Litzman’s orders induced doctors to walk out of the hospital for a few hours in protest, but as they received support from Rambam management, they returned to work afterward.
Rambam director-general Prof. Rafi Beyar, who is abroad but returning soon, is ironically a favorite of Litzman, who named him this year for the second time as chairman of the committee to recommend expansion of the Health Basket.
Litzman said on Israel Radio Wednesday morning the senior doctors should have waited patiently, only fore one day, to hear the High Court’s ruling.
Doctors at Sourasky also threatened to shut down the hospital if specialist doctors there were dismissed before their resignation letters came into effect.
MK Arye Eldad (National Union), a physician by training, said he was initiating a private member’s bill that would require labor disputes in the public sector to go to arbitration. This would be apt not only for doctors but also for garbage collectors, Electric Corporation workers and others in vital jobs.
The bill would require such workers to give three months’ notice before going out on strike; send them to mandatory arbitration instead of depending on optional mediation; and prohibit going out on strike unless arbitration had already begun.
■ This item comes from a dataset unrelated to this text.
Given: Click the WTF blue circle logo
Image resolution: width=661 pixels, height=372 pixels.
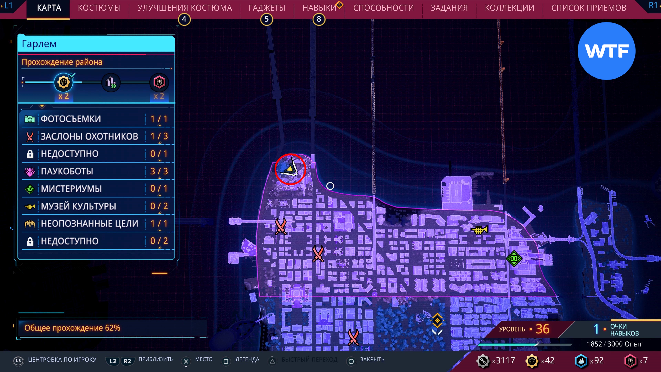Looking at the screenshot, I should [606, 51].
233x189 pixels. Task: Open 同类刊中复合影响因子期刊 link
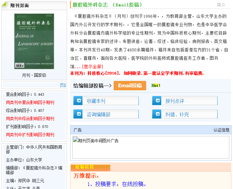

Eldad also proposed that organizing an unrecognized strike or participating in it would be in violation of the law.
Similar bills have been presented to previous Knessets, but none of them got anywhere.
Israel Radio reported Wednesday Clalit Health Services director-general Eli Depes is concerned about letters he received from medical residents in the health fund’s hospitals in the center of the country to move to its hospitals in the periphery.
This, Depes said, would weaken medical care in the center. The residents said they want to move to the outskirts to benefit from the NIS 500,000 bonus offered in the contract between the Finance Ministry and the IMA for each doctor who works in the periphery for a certain number of years.
Reacting to this news was Shmuel Rifman, chairman of the Ramat Hanegev Regional Council, who said that he fully supported the Treasury’s “strong stand” and agreement to compensate doctors moving to the periphery, which has suffered from lower-standard medicine for many years. He called on medical residents to indeed move to the North and South and raise the level of medicine there, and said he was sure that heads of other regional councils in the periphery agreed with him.